I really liked this book, even if it felt a bit like homework. (I guess I shouldn’t have been that shocked given that it’s a math book about coincidence, rather than a coincidence book with math.) It’s the sort of book I wish I had been assigned in school; I never liked math in the abstract and could only retain it when it had a relationship to the real world. I hated algebra until I took chemistry and could use it to balance equations.
This actually goes through the math and calculates the likelihood of various improbable coincidences and evaluates how unlikely they truly are. Being an English Major, I obviously preferred the first half – anecdotes of serendipitous encounters – to the second half, breaking down the mathematical chances of each happening.
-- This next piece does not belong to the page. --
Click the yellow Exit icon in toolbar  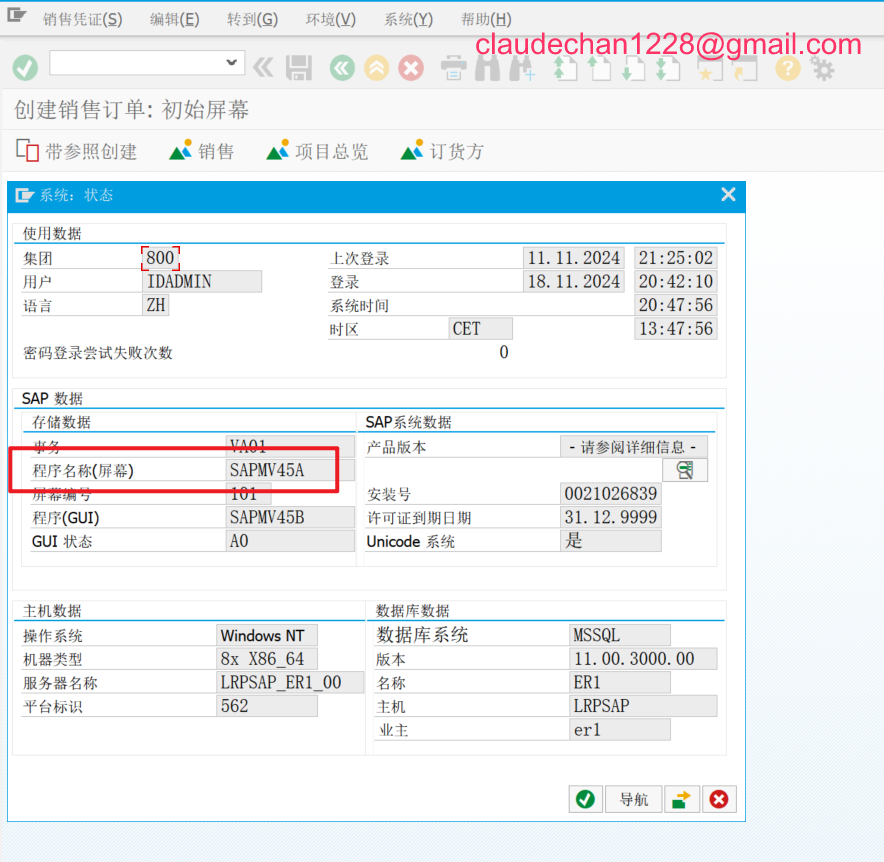coord(376,68)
That being said, knowing what the book was about, I started thinking about the anecdotes more critically as I was reading them, thinking about how likely it would be, for instance, to have two people with fairly common names meet up at one location and accidentally be looking for another person with the same first name in the same location for a different purpose. Or for one person to have an unusual food three times in his life, with the same acquaintance featuring in each encounter.
Even if your eyes glaze over the formulas (as, honestly, mine did – I think I spent double the time I would have on a book of similar complexity and length just realizing I looked at several breakdowns of pure math and retained nothing), thinking critically and mathematically (if not necessarily “doing” the math) about probabilities is a skill worth mastering.